TASK PROMPT
Count how many lines below include the string "chevron". Only that number should appear in the reply.

DATA LISTING

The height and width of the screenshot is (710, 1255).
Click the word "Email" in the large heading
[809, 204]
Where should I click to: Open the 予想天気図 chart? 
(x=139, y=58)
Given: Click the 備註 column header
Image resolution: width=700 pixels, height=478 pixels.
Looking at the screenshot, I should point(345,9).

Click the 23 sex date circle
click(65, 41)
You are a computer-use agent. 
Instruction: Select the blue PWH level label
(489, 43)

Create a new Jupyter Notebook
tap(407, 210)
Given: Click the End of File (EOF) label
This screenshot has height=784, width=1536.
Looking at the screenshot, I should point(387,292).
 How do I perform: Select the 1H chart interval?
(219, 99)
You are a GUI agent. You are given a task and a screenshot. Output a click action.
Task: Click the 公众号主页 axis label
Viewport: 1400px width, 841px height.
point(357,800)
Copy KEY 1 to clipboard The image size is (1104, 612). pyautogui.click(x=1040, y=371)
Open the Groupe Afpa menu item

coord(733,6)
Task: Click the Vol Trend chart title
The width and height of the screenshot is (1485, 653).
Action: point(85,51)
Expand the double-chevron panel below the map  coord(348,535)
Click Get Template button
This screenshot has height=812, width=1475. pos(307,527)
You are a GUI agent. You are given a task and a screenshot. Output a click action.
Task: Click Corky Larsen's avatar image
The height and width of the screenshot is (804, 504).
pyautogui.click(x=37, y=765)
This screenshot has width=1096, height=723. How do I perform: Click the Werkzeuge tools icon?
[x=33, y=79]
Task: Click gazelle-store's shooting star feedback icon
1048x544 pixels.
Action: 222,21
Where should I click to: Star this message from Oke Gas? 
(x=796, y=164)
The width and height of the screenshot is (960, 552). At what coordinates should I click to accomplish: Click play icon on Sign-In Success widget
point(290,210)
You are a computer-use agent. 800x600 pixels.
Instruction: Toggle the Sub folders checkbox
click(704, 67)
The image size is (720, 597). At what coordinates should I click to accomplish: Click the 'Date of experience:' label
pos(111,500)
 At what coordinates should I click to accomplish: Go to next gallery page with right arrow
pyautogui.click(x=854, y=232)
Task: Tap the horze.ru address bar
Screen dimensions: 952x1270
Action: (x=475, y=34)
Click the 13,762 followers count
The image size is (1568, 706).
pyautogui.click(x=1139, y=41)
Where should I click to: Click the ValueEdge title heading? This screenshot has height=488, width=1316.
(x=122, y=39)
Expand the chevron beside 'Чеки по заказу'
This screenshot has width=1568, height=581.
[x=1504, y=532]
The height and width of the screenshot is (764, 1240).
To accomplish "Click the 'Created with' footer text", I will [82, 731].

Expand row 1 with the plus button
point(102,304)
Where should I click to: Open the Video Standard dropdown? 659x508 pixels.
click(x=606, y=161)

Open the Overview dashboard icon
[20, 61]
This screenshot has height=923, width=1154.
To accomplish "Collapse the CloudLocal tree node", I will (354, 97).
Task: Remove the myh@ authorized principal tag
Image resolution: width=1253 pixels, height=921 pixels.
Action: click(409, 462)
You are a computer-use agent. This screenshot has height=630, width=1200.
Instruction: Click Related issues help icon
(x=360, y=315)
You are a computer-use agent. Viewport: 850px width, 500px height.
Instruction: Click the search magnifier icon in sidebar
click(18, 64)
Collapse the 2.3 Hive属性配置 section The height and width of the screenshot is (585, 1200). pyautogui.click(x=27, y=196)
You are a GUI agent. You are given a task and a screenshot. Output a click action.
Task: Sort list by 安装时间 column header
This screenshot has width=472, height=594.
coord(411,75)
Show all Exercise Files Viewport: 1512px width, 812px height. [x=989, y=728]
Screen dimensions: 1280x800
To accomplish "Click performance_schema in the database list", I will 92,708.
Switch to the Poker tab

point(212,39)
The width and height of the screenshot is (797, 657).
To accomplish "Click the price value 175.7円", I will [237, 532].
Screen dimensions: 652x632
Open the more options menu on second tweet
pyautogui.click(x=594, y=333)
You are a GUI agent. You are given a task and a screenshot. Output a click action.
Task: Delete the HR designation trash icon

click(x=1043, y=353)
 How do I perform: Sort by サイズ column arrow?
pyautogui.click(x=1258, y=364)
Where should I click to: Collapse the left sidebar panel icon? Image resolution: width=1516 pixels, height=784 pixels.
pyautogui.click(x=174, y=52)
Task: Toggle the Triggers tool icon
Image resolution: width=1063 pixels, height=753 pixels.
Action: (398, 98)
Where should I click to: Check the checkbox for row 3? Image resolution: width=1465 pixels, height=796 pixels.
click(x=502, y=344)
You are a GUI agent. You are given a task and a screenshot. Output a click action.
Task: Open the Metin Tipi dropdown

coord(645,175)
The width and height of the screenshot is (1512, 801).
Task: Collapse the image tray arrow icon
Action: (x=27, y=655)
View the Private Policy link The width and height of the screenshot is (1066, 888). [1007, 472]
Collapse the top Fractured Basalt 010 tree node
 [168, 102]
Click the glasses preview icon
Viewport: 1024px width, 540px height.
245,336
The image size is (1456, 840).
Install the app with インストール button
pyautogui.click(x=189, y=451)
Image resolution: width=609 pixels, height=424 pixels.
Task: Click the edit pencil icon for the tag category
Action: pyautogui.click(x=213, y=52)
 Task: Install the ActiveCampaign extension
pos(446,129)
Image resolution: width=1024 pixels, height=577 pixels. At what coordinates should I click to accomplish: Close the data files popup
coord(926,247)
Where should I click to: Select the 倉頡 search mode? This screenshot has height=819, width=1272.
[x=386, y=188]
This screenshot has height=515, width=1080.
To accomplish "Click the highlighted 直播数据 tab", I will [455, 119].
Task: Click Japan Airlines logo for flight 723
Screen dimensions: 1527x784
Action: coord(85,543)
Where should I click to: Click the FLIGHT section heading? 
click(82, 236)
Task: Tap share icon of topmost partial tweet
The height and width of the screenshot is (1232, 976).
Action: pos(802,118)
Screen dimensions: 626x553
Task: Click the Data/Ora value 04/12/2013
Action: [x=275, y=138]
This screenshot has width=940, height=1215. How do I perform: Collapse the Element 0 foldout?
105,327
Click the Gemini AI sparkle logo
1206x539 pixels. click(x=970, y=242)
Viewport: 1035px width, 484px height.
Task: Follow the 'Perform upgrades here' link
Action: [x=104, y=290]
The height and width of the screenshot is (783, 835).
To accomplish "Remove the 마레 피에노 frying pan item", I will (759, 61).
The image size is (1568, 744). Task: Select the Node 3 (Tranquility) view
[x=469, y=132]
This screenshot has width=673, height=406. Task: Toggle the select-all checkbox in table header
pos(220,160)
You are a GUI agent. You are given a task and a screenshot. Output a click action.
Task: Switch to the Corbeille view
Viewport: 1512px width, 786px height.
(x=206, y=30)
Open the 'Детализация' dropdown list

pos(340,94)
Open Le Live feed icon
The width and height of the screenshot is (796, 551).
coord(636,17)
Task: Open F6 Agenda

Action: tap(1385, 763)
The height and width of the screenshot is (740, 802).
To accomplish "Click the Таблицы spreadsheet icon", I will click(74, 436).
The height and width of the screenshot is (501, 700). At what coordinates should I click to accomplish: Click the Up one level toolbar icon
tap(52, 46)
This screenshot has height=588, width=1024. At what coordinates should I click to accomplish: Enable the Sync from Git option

SOLUTION FOR THIS PROBLEM
2